**Texto de origen:**
CONCIENCIA
Bendeciré a Jehová que me
aconseja; aun en las noches me enseña mi conciencia.
Salmos 16:7
La conciencia es a mi vida
espiritual lo que mis nervios a mi cuerpo físico. Los nervios me producen dolor
de manera que yo entienda que algo no está bien. Si toco algo caliente, mis
nervios envían una señal a mi cerebro que me enseña que eso me hace mal. Sin
los nervios me comería mi lengua sin discernir entre mi cuerpo y mi alimento.
El dolor es su enseñanza.
La conciencia es mi capacidad
para darme cuenta que he pecado. Ella me hace sentir mal cuando ofendo tu
santidad. Es el pesar por mi equívoco. No me gusta el dolor,
pero es lo que Tú has puesto en mí para que pueda examinarme, y corregir mis
errores. De otra manera lo ignoraría y jamás solucionaría mis pecados. Sin la
conciencia nos comeríamos unos a otros, consumiéndonos y siendo consumidos por
nosotros mismos. Sin el más mínimo dolor.
Ofendo y me siento mal. Me
equivoco en mis decisiones y sufro. Peco y me acongoja tu amor. ¡Aun en el
dolor mereces mi adoración! De otra manera me perdería como aquél que nunca vio
a Dios. Pero yo gusté tu amor y perdón, y el dolor producido por mi
conciencia es mi aliado y restaurador, porque aun cuando duermo me enseñas de
ella.
Sin embargo, Dios, no deseas que
mi vida sea dirigida por mi conciencia. Ella puede cauterizarse y corromperse[1].
Puede, como Saulo, equivocarse y aprobar lo que es malo creyendo servirte. Puedo
hacer mucho daño a mis hermanos débiles en sus conciencias con mi propia fortaleza
en lo que apruebo como acertado[2].
Mi ser dirijo a ti, y te pido:
Aun en las noches, enséñame mi conciencia. Aconséjame.
El conocimiento de tu Palabra equilibra mi conciencia con tu verdad. Tu Palabra es verdad[3]. Me vacío de mis argumentos y convicciones propias. Dejo de lado mis prejuicios y preconceptos religiosos, y doy lugar en mí para tu santo consejo.

**Listado de datos:**
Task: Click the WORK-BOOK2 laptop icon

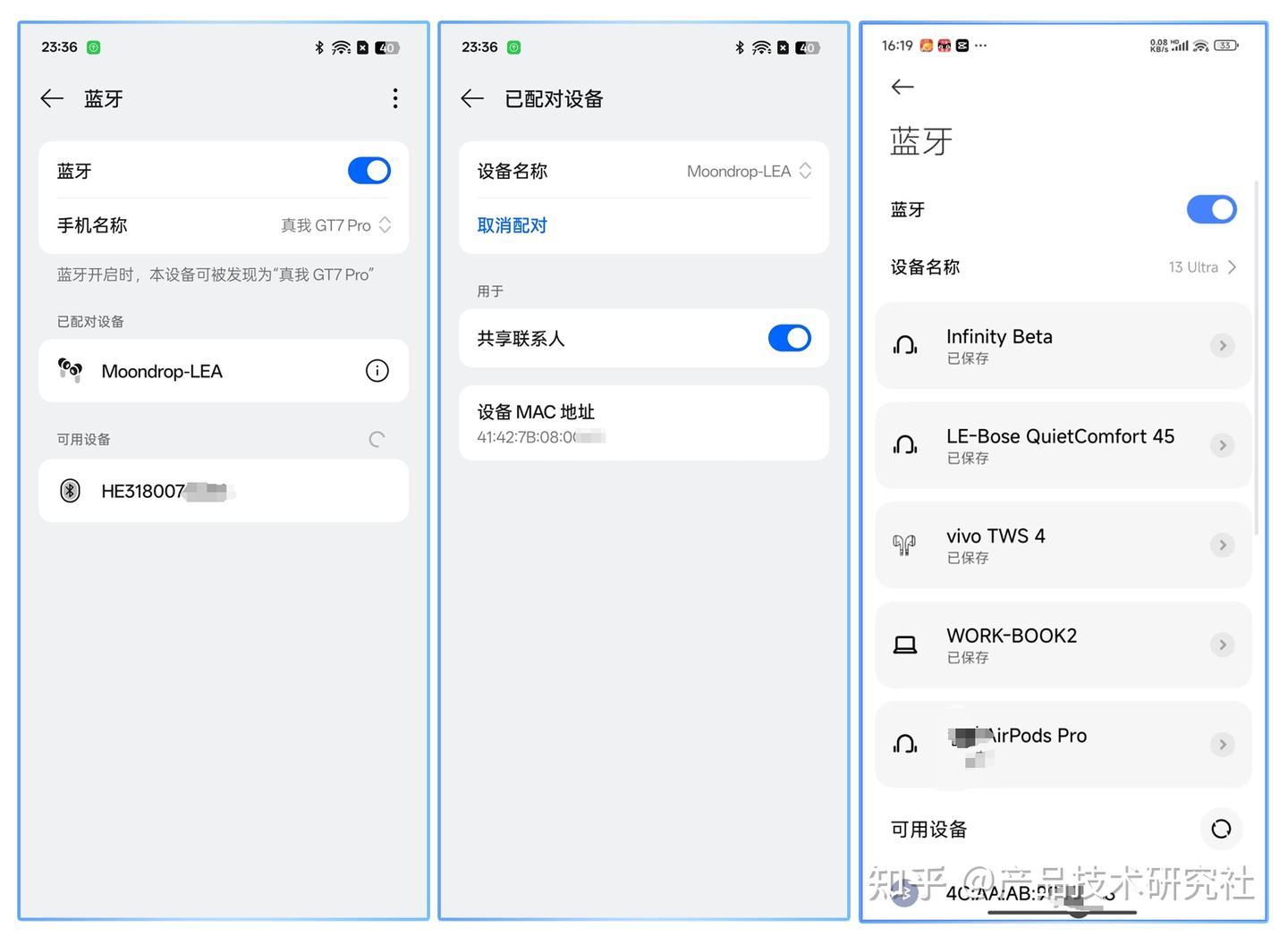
==
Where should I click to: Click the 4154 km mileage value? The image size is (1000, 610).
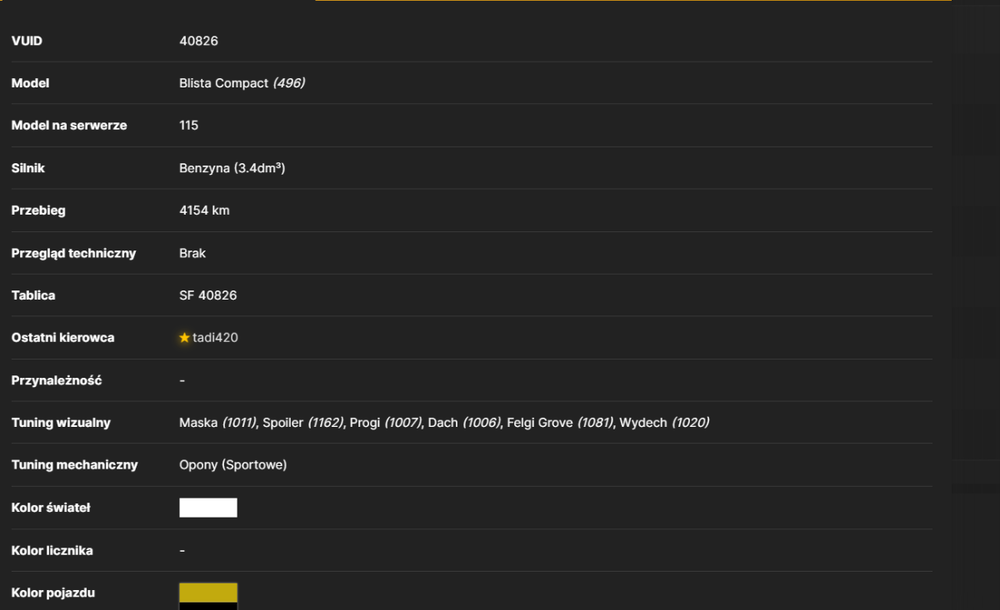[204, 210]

**Ejercicio:**
Cambia "Saulo" por "Pedro" en el fragmento del texto sobre la conciencia que empieza con "Sin embargo, Dios, no" y sigue hasta "mi conciencia. Aconséjame.", y escríbelo de nuevo. Los registros vienen de otra fuente distinta al texto.

**Respuesta correcta:**
Sin embargo, Dios, no deseas que
mi vida sea dirigida por mi conciencia. Ella puede cauterizarse y corromperse[1].
Puede, como Pedro, equivocarse y aprobar lo que es malo creyendo servirte. Puedo
hacer mucho daño a mis hermanos débiles en sus conciencias con mi propia fortaleza
en lo que apruebo como acertado[2].
Mi ser dirijo a ti, y te pido:
Aun en las noches, enséñame mi conciencia. Aconséjame.